The module executable is currently only supported on linux/arm64, linux/amd64, and darwin/arm64. Make sure your machine is running on one of these architectures to avoid exec format issues.

Supported Models

Components

  • viam:luxonis:oak-d - Configures the OAK-D integrated camera model.
  • viam:luxonis:oak-ffc-3p - Configures the OAK-FFC-3P non-integrated model with flexible board and camera sensor support.

Other OAK family cameras may work with the either component model, but are not officially supported and tested.

Services

How to use on your own machine

Note

Before configuring your resource, you must create a new smart machine. See here for how to do that and more on the setup and configuration process as a whole.
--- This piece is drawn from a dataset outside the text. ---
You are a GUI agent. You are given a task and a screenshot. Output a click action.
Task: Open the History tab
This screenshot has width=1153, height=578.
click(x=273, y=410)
Navigate to the CONFIGURE tab of your machine's page in the Viam app.

Add camera / oak-d or camera / oak-ffc-3p to your machine. Enter a name for your camera and click Create.

Add vision service yolo-detection-network to your machine. Enter a name for your service and click Create.

On the new resource config panel, modify the attributes JSON in the Attributes box. If you are confused which attributes to supply, consult the per-model attribute configuration guides below.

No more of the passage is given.